The malicious prosecution complaint against Latham alleges that there is a related malicious prosecution action against FLIR and that Plaintiffs did not discover the basis for the malicious prosecution action against Latham until May 2010, when FLIR indicated at a court conference in the related malicious prosecution action that they might by invoking the advice of counsel defense. So it appears there will be a statute of limitations defense to be litigated.

We will follow the progress of this case, and it will be interesting to see if Latham files a motion pursuant to California’s anti-SLAPP law (a strategic lawsuit against public participation – California Code of Civil Procedure 425.16).

In California, malicious prosecution actions are often “SLAPPed” early in the case. The SLAPP statute is designed to prevent lawsuits brought primarily to chill a valid exercise of constitutional rights of freedom of speech and petition, and FLIR’s original lawsuit is such a right. If Latham files a SLAPP motion, Parrish and Fitzgibbons would have to establish that there is a probability that they will prevail on the claim, and if Latham prevails, it would be entitled to its attorneys’ fees.

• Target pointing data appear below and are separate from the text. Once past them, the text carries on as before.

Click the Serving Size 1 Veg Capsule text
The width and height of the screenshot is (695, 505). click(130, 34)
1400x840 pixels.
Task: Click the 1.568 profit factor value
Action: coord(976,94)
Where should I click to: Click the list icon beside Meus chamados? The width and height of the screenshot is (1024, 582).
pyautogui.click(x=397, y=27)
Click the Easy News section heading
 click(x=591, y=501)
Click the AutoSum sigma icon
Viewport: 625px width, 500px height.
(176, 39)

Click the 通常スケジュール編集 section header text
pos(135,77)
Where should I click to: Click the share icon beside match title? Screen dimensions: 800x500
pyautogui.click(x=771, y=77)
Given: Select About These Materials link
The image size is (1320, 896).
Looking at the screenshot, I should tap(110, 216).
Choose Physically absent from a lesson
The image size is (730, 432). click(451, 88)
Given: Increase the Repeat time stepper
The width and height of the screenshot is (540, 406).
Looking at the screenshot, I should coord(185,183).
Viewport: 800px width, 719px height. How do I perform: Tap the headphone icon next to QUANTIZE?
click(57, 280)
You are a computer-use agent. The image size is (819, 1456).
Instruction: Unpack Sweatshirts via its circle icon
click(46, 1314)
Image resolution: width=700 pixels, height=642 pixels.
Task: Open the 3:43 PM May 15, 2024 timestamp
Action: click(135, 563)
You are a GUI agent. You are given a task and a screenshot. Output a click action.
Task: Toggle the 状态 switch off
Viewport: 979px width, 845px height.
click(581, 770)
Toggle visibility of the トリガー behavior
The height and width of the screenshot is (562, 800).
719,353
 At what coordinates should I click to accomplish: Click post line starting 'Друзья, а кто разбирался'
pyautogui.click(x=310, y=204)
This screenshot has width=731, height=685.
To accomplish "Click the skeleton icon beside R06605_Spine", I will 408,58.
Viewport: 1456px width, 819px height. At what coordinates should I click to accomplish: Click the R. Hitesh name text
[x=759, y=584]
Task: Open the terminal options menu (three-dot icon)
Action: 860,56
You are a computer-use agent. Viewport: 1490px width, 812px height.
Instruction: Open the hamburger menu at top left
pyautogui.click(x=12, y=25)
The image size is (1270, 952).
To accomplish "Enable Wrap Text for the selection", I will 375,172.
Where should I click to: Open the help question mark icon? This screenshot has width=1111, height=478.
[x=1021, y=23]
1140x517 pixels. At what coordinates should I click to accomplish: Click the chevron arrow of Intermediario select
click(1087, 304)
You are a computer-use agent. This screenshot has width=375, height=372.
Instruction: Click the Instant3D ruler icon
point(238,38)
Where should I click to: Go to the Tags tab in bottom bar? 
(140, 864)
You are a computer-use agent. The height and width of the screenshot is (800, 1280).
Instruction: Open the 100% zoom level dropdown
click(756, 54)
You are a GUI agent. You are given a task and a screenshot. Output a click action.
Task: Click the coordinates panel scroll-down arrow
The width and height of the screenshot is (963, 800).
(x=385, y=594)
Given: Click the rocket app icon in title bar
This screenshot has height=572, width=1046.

The initiation of a trade secret/unfair competition action against a start-up business can crush that business even if the action lacks merit. Here, it appears as if FLIR’s lawsuit was successful in preventing Parrish and Fitzgibbons from establishing their new business venture even though FLIR ultimately lost the case. In view of the two malicious prosecution actions and the strong language in trial court and appellate court decisions regarding FLIR’s motives and tactics, it remains to be seen whether FLIR’s prosecution of the underlying action was a good or bad business decision.